- **Extracted entries**
◇ ◇ ◇

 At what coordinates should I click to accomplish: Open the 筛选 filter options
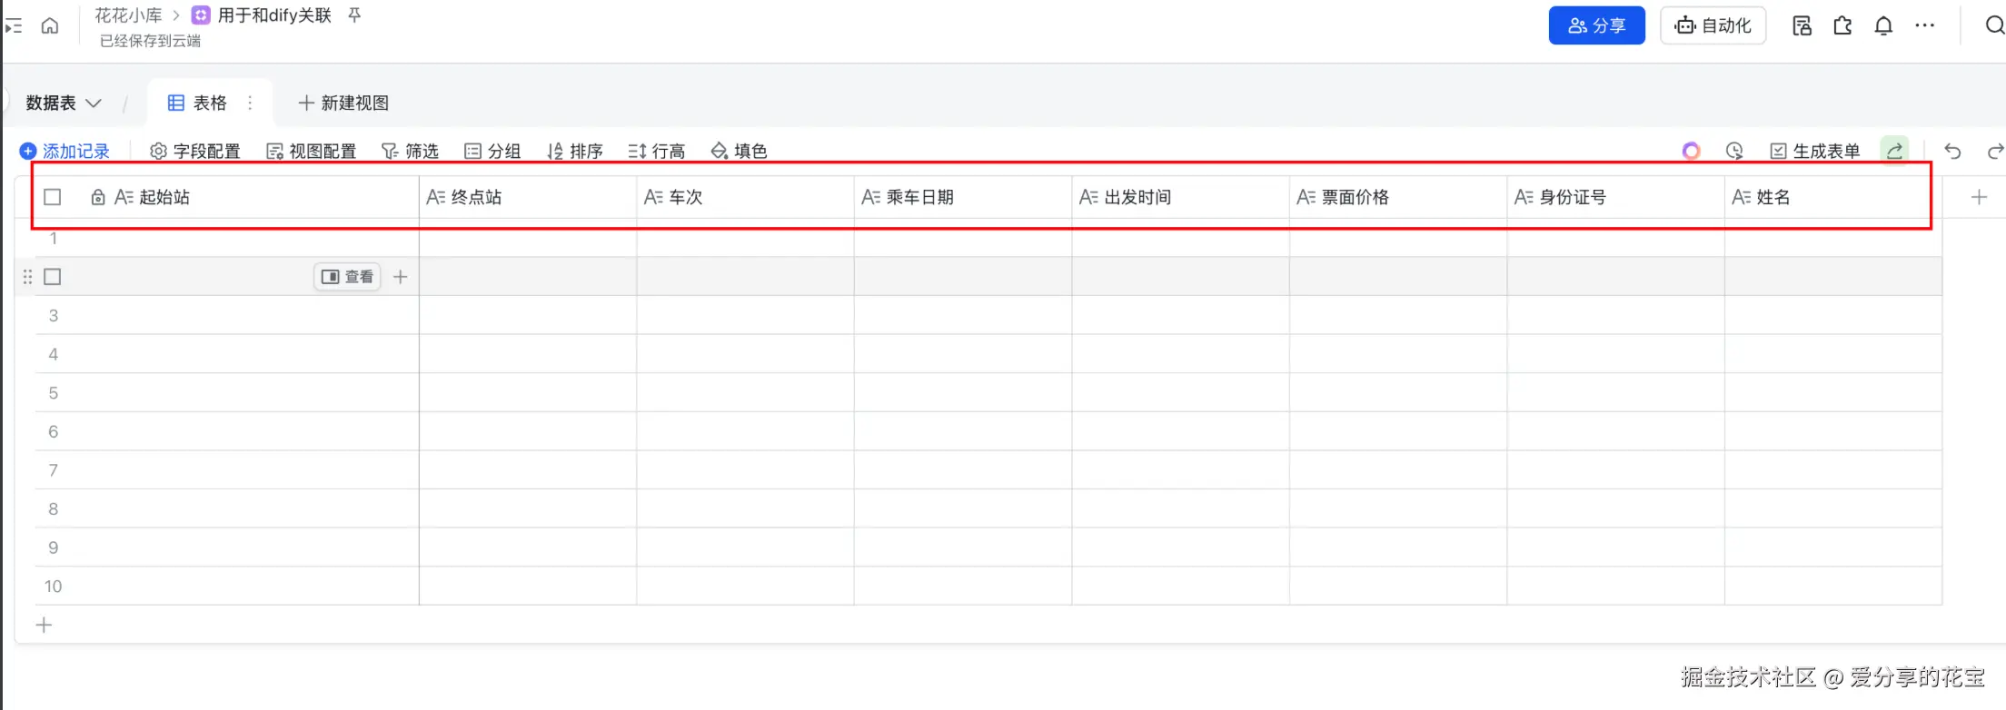(410, 151)
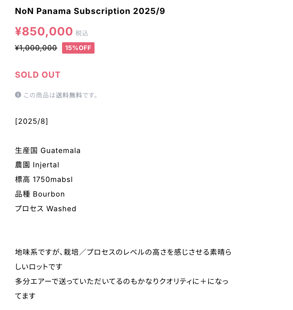Click the ¥850,000 sale price
Viewport: 293px width, 310px height.
(44, 31)
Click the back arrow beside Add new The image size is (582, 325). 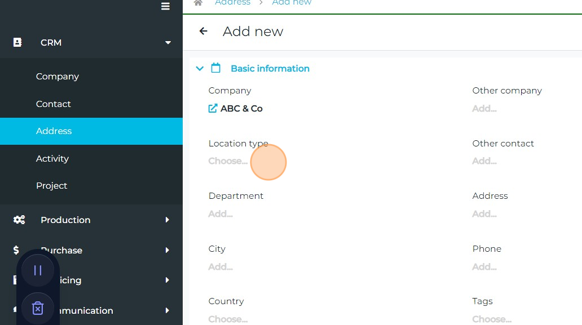(204, 32)
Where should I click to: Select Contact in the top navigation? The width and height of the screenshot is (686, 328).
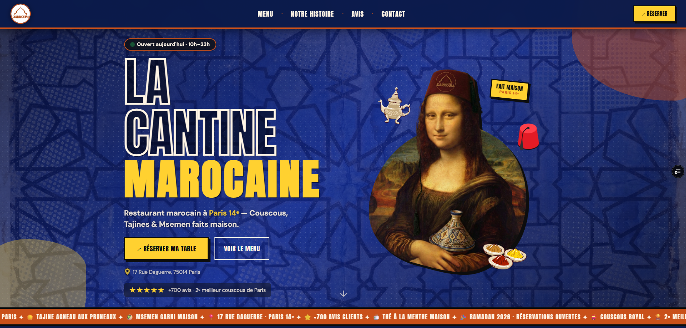click(x=393, y=14)
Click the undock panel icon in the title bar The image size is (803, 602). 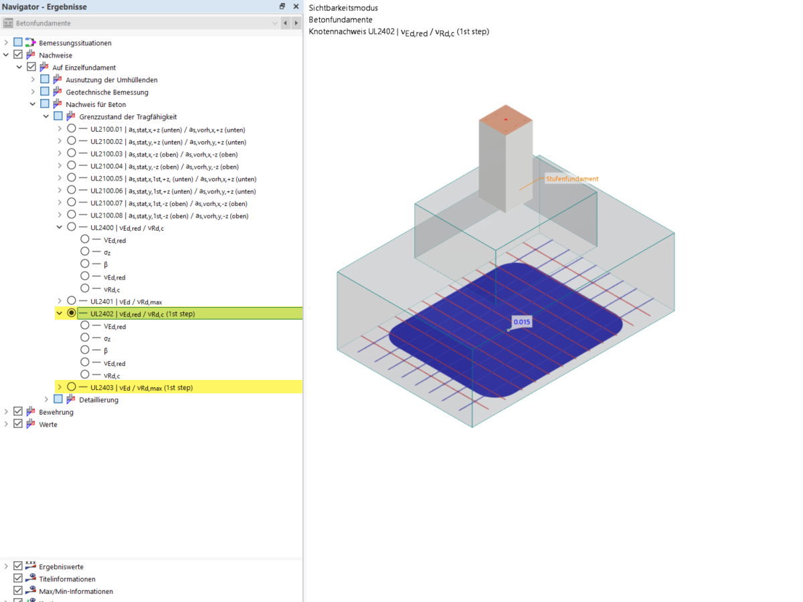tap(282, 6)
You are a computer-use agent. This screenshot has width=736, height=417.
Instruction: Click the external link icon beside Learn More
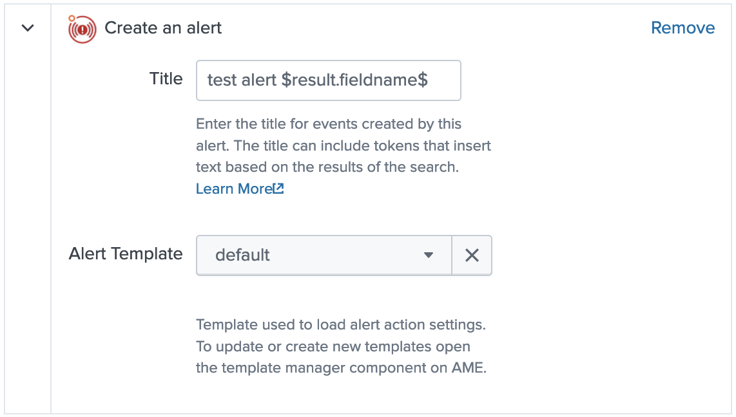pos(278,189)
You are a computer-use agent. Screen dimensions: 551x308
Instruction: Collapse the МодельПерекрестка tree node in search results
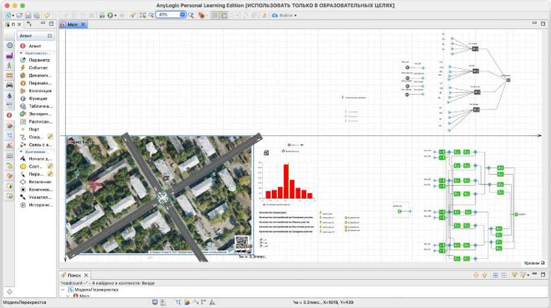63,290
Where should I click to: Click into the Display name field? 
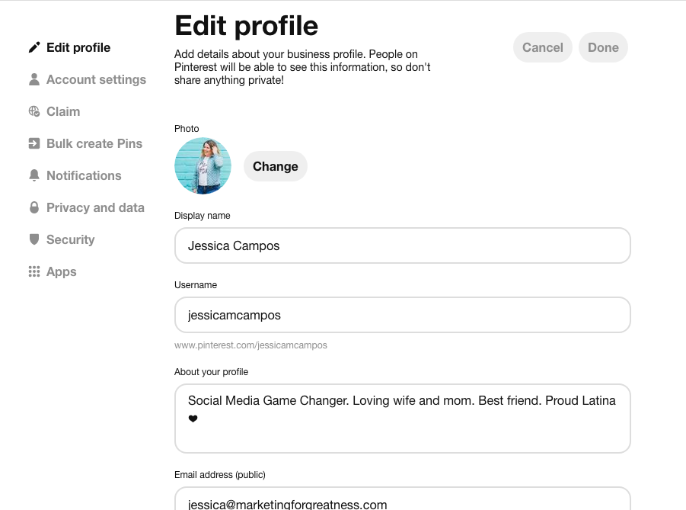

◇ ◇ ◇

- **How to complete this task**
I need every line of the data that has the word "computer"; please list them.

- **Task answer**
You are a computer-use agent. This screenshot has width=736, height=417.
You are a computer-use agent. Screen dimensions: 551x308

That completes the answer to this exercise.